15.    Le 20 août 2020, l'assurée a écrit à la CJCAS qu'à la suite de l'obtention de son permis B en mars 2020, elle avait pu obtenir un appartement HBM dans une situation d'urgence. Elle produisait notamment :

-          une copie des autorisations de séjour B ayant été délivrées pour elle-même et son fils D______ ;

-          une attestation du 29 juin 2020 de l'OCPM, aux termes de laquelle l'assurée résidait légalement sur le territoire du canton de Genève depuis le 8 octobre 2008 et était titulaire d'un titre de séjour (permis B).

16.    Le 2 septembre 2020, le SPC a persisté à conclure au rejet du recours, pour le motif qu'au moment où il avait rendu la décision attaquée, l'assurée n'était pas au bénéfice d'une autorisation de séjour valable.

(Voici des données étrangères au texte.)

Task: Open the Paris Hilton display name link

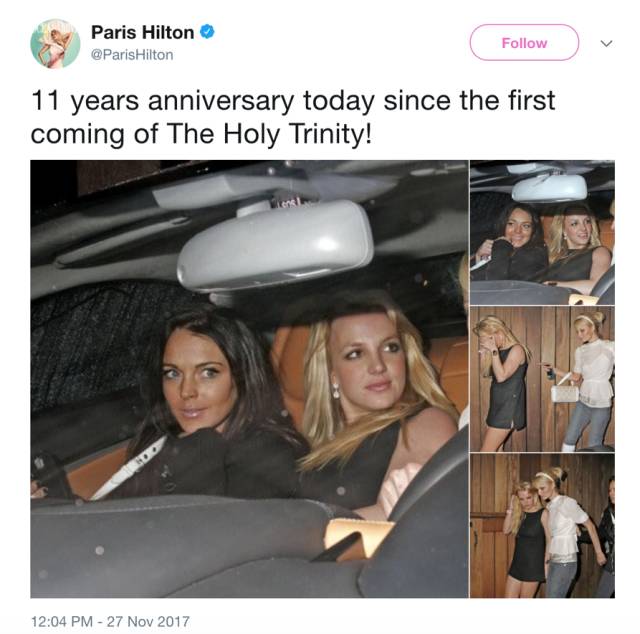Action: point(141,32)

Il invitait l'assurée à déposer une nouvelle demande de prestations complémentaires.

17.    Le 24 juin 2021, répondant à des questions que la CJCAS lui avait posées le 23 juin 2021, l'OCPM a indiqué que l'assurée avait été mise au bénéfice d'une autorisation de séjour de courte durée dès le 8 octobre 2008, puis, le 2 décembre 2013 (après des péripéties ici non pertinentes), d'une autorisation de séjour pour cas de rigueur (en tant que mère d'un enfant citoyen suisse). Cette autorisation-ci avait pris fin le 13 février 2014 lorsque l'assurée avait annoncé son départ définitif de Suisse pour l'Equateur. Le 21 décembre 2015, l'assurée avait demandé à l'OCPM de lui octroyer une autorisation de séjour au titre du regroupement familial, dont l'instruction avait été interrompue du fait qu'elle et son compagnon d'alors et père de ses enfants F______ et H______ avaient annoncé leur départ pour le canton de Vaud, mais qui avait été reprise dès le 14 novembre 2016 du fait de leur réinstallation dans le canton de Genève. Après sa séparation d'avec M. G______ (et l'envoi par ce dernier de sa lettre précitée du 11 septembre 2017 à l'OCPM), l'assurée avait été en mesure de démontrer qu'elle avait son domicile effectif dans le canton de Genève dès le 12 octobre 2017 et avait obtenu la garde de ses enfants citoyens suisses précités dès le 26 août 2019. Le 4 mars 2020, l'OCPM avait soumis au SEM, avec un préavis favorable, la demande d'autorisation de séjour de l'assurée, et le SEM avait donné son approbation le 1er avril 2020. L'assurée était ainsi au bénéfice d'une nouvelle autorisation de séjour, valable dès le 1er avril 2020. L'assurée n'avait fait l'objet, par le passé, ni d'une révocation d'autorisation de séjour, ni d'une décision de renvoi devenue exécutoire. L'OCPM considérait que durant l'instruction de sa demande d'autorisation de séjour, l'assurée pouvait rester en Suisse, au bénéfice d'une tolérance.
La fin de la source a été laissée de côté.